MusicGen Stereo Small

Property	Value
Parameters	300M
Developer	Meta AI (FAIR team)
Release Date	2023
License	Code: MIT, Weights: CC-BY-NC 4.0
Paper	Simple and Controllable Music Generation

What is musicgen-stereo-small?

MusicGen Stereo Small is a specialized text-to-music generation model that produces stereophonic audio output. It's a fine-tuned version of the original MusicGen small model, specifically adapted to create stereo music with enhanced spatial depth and directionality. The model operates at 32kHz with 4 codebooks and uses an innovative approach to generate stereo audio streams.

Implementation Details

The model is built on a single-stage auto-regressive Transformer architecture that works in conjunction with an EnCodec tokenizer.
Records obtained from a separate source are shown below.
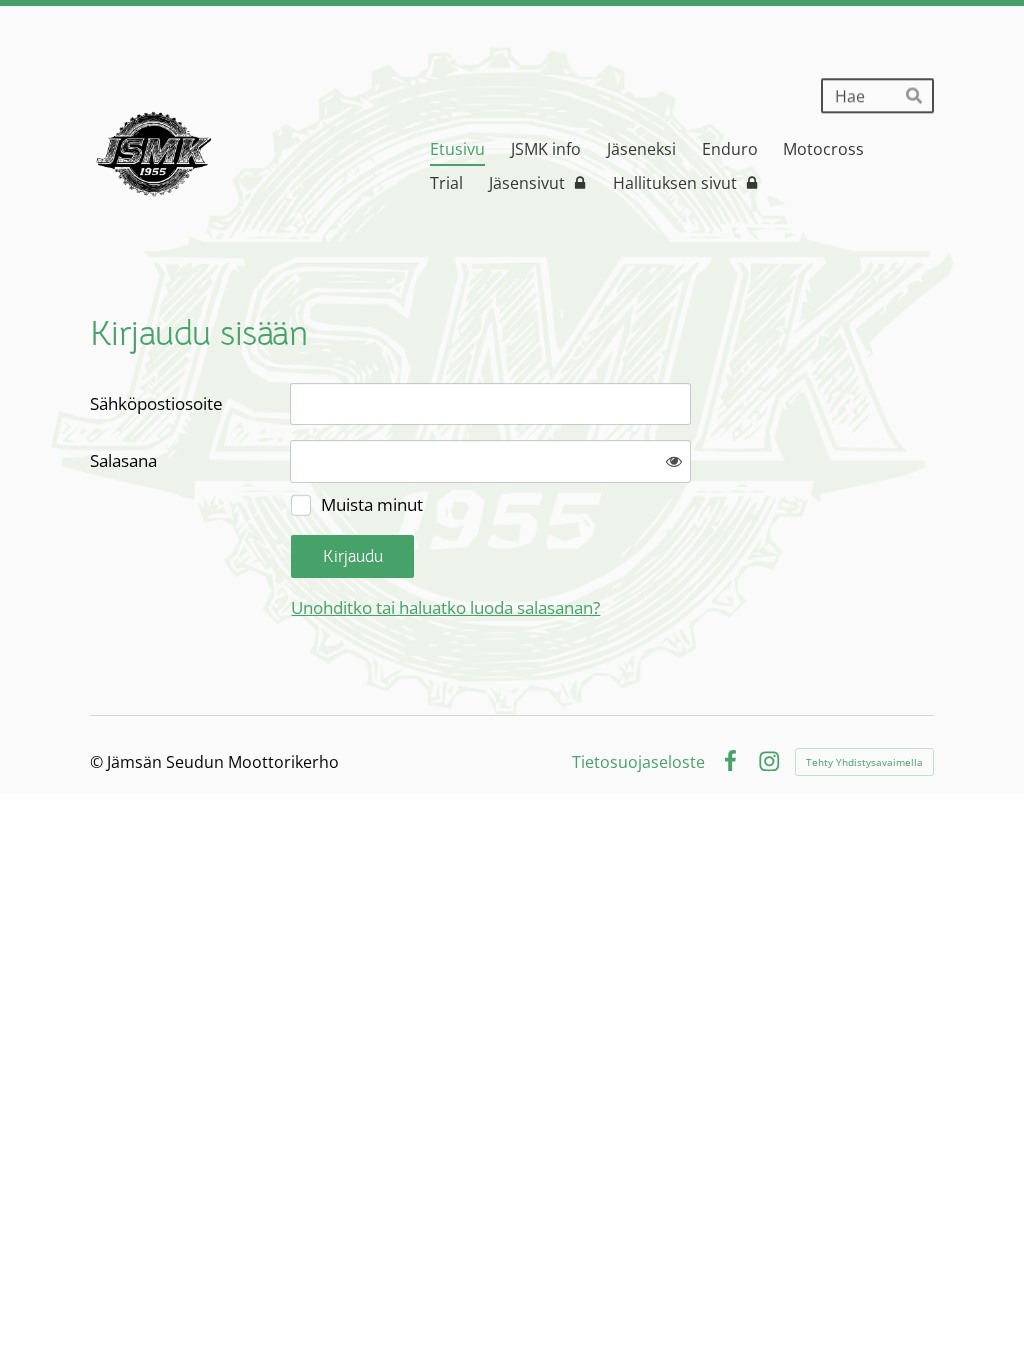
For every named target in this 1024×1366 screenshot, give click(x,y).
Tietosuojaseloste (638, 762)
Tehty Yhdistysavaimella (864, 762)
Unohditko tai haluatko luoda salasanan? (445, 607)
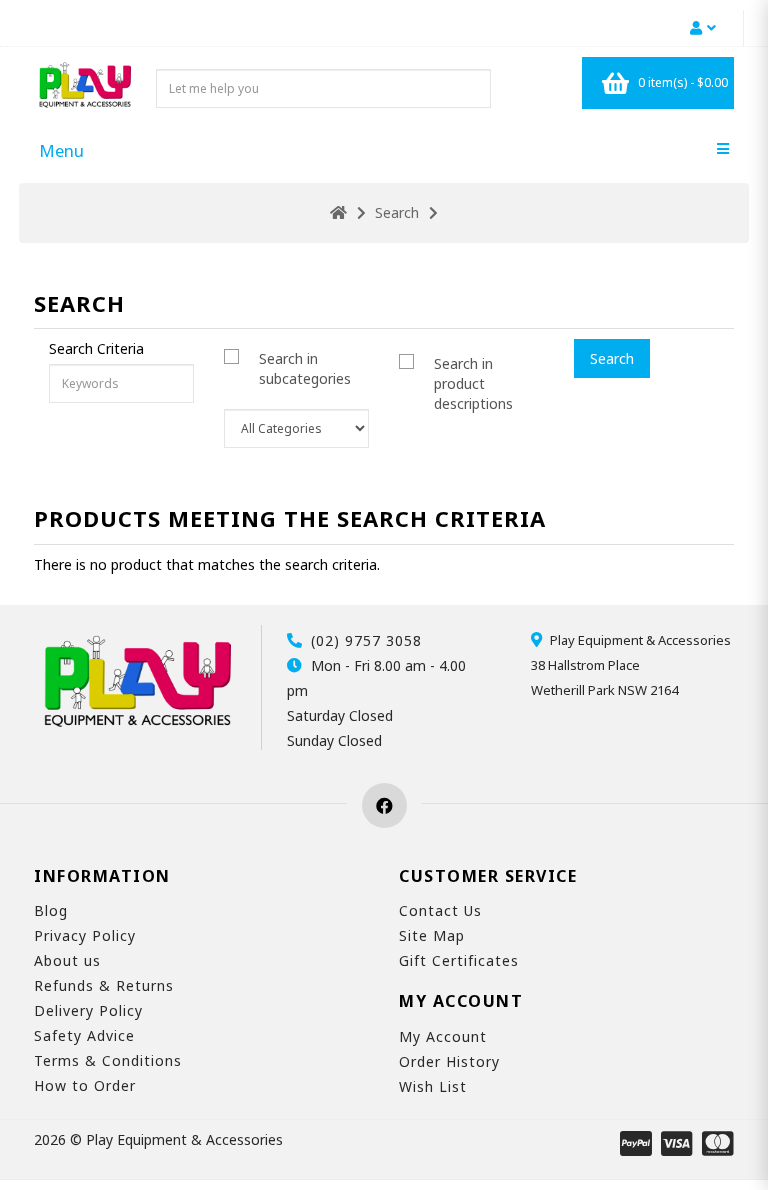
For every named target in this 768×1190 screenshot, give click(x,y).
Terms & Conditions (108, 1060)
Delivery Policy (88, 1010)
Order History (449, 1061)
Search (397, 212)
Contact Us (440, 910)
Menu (61, 150)
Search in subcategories (305, 368)
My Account (443, 1036)
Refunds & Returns (104, 985)
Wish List (433, 1086)
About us (67, 960)
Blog (51, 910)
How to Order (85, 1085)
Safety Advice (84, 1035)
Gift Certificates (459, 960)
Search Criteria (96, 348)
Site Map (432, 935)
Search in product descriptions (473, 383)
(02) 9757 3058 (366, 640)
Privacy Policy (85, 935)
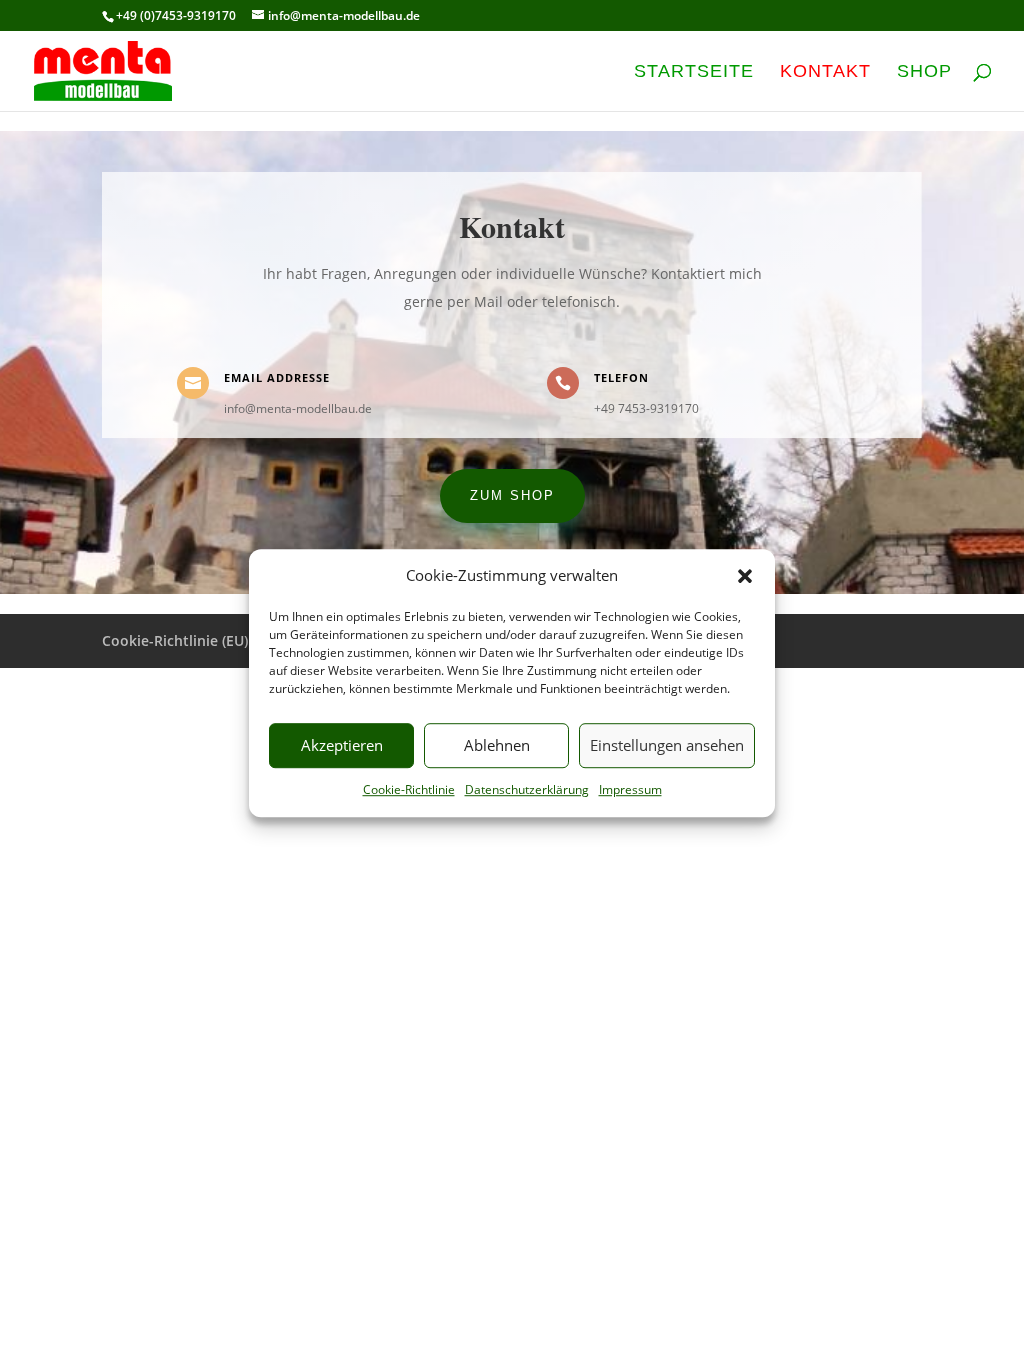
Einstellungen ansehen (667, 746)
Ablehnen (497, 746)
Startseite (694, 72)
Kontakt (825, 72)
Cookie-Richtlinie (409, 789)
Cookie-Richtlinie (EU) (175, 640)
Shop (924, 72)
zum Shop (512, 495)
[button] (745, 576)
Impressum (630, 789)
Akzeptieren (342, 746)
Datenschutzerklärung (527, 789)
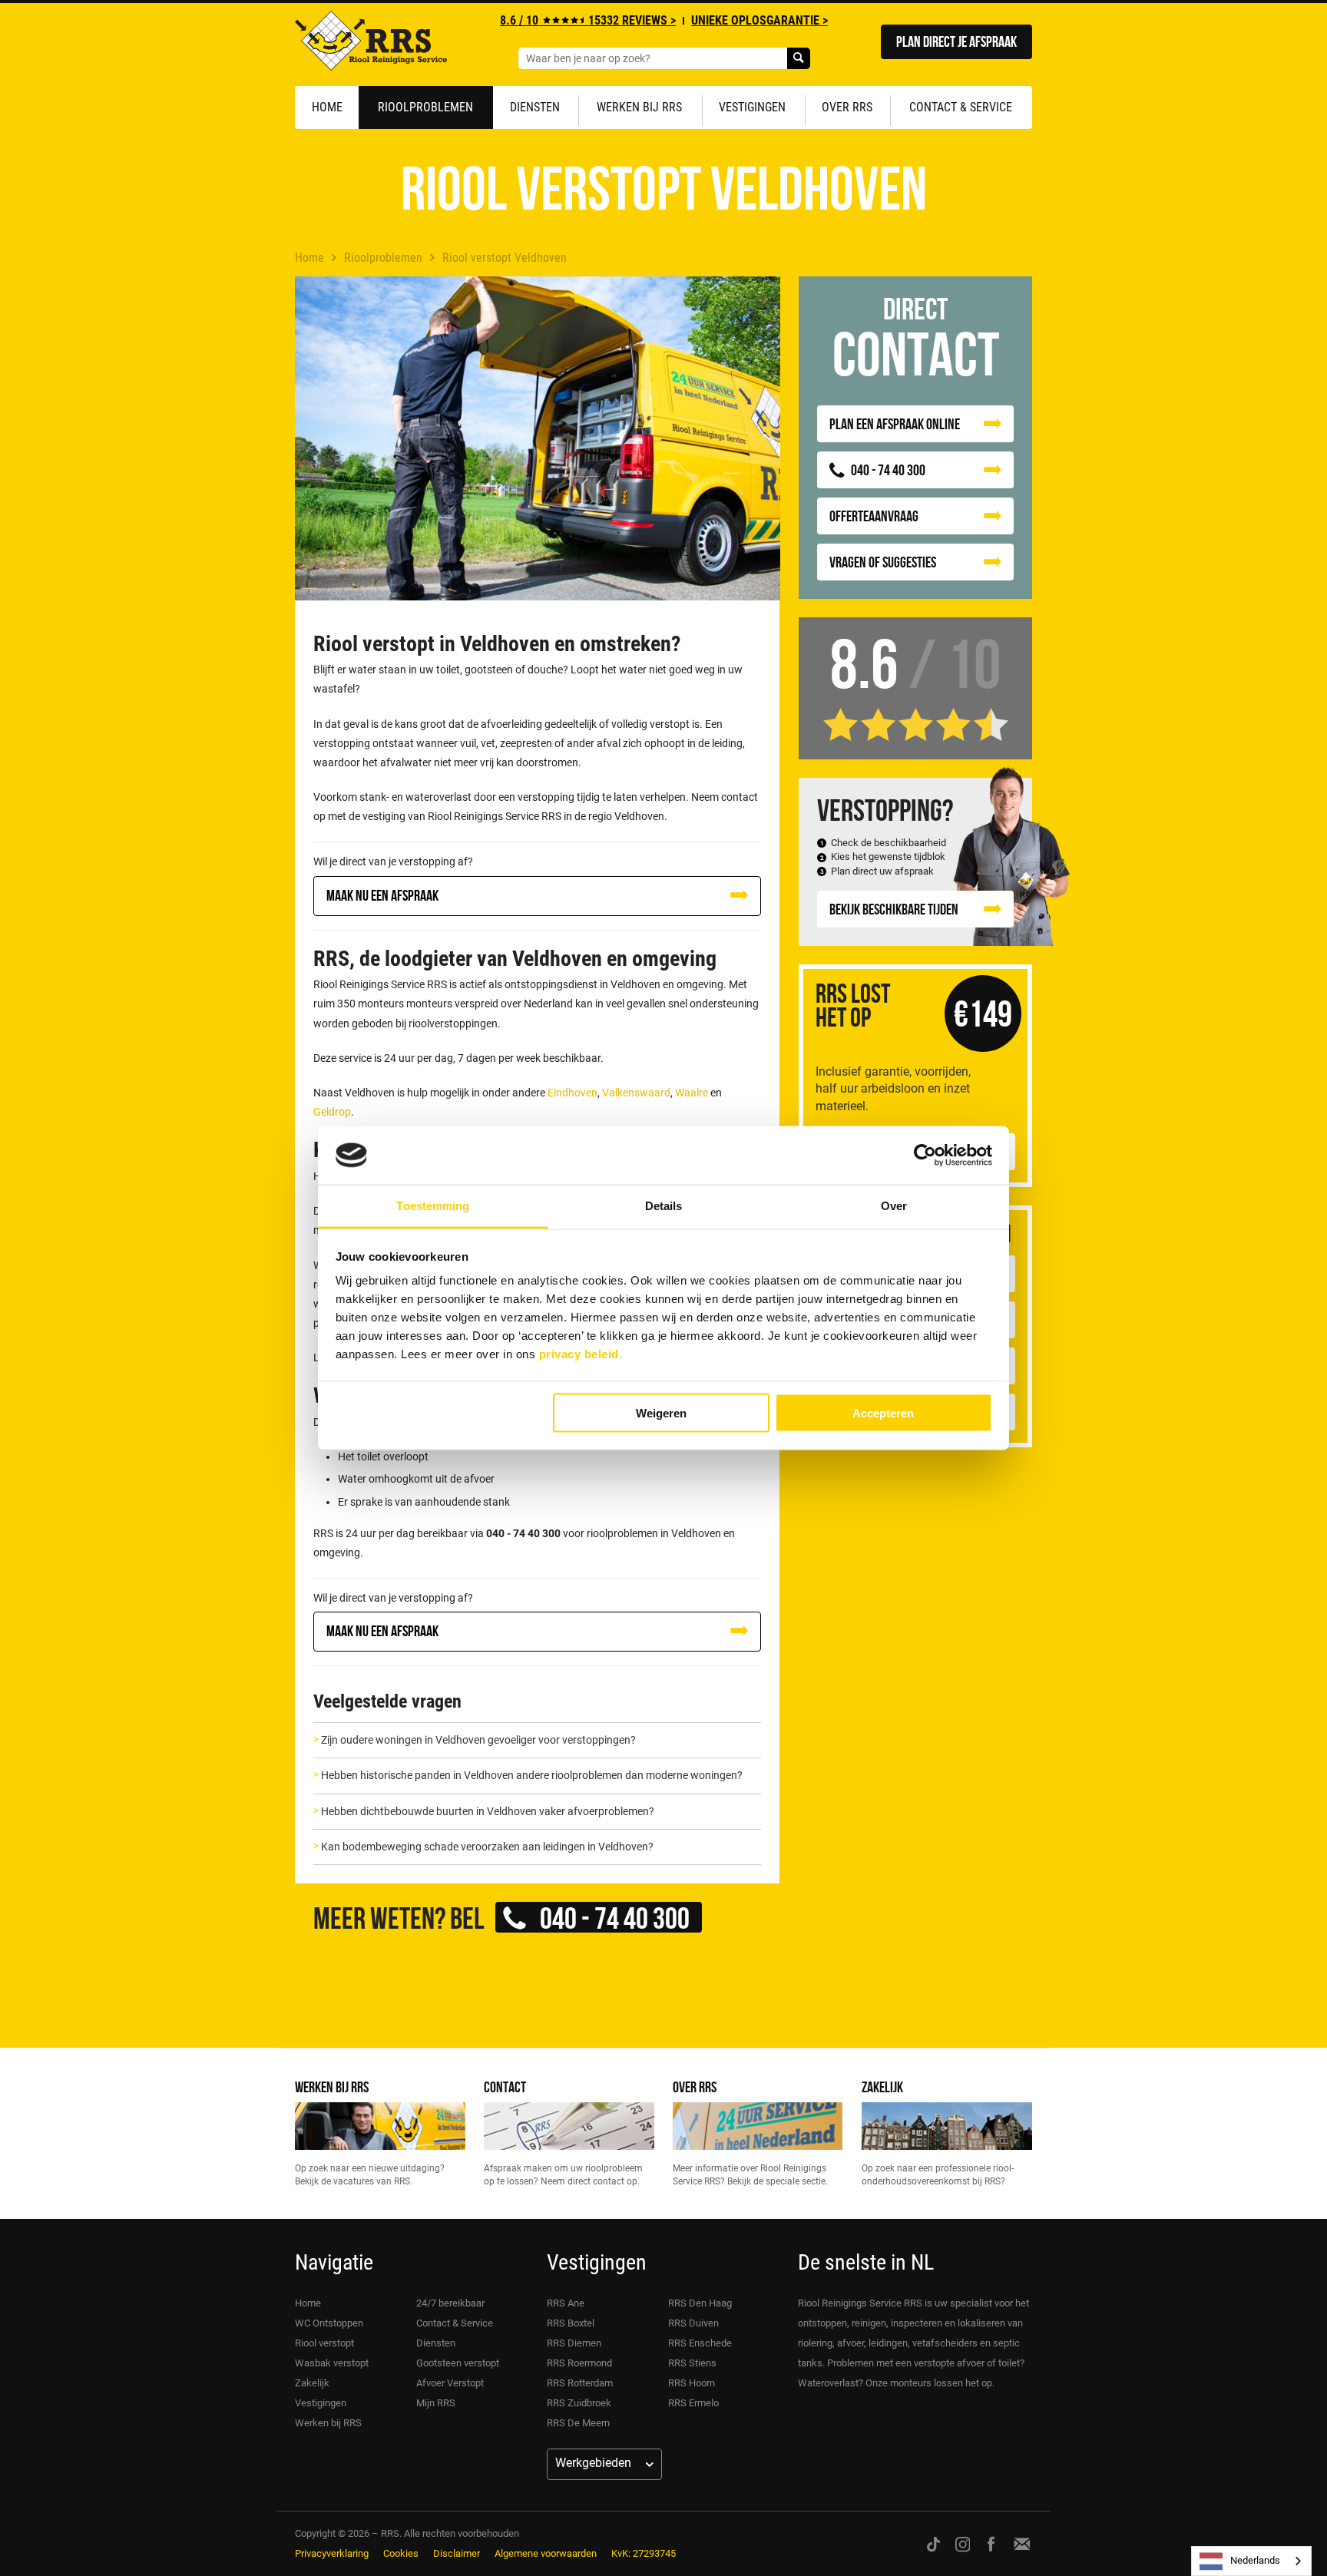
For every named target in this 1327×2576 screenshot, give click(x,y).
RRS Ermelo (693, 2403)
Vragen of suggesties (882, 562)
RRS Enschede (700, 2343)
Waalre (691, 1092)
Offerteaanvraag (873, 516)
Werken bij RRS (639, 107)
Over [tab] (894, 1205)
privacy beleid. (581, 1354)
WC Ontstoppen (329, 2323)
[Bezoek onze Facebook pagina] (991, 2543)
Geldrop (332, 1112)
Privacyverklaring (332, 2553)
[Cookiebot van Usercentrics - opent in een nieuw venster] (925, 1155)
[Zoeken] (798, 58)
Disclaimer (456, 2553)
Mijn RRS (435, 2403)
It processes two separate audio streams for stereo output, interleaving them using a delay pattern. The model generates all 4 codebooks in one pass, requiring only 50 auto-regressive steps per second of audio.

32kHz sampling rate with EnCodec tokenization
4 codebooks sampled at 50 Hz
Parallel prediction capability through small delays between codebooks
Trained on licensed music data from Meta Music Initiative, Shutterstock, and Pond5

Core Capabilities

High-quality stereo music generation from text descriptions
Support for various music styles and genres
50Hz token generation rate
Integration with popular ML frameworks like 🤗 Transformers
Efficient parallel processing design

Frequently Asked Questions

Q: What makes this model unique?

This model is unique in its ability to generate true stereophonic audio without requiring a self-supervised semantic representation, unlike competitors such as MusicLM. It's also one of the few models specifically designed for stereo music generation.

Q: What are the recommended use cases?

The model is primarily intended for research purposes in AI-based music generation, including understanding generative model limitations and exploring text-guided music creation. It's not recommended for commercial applications without proper risk evaluation and mitigation.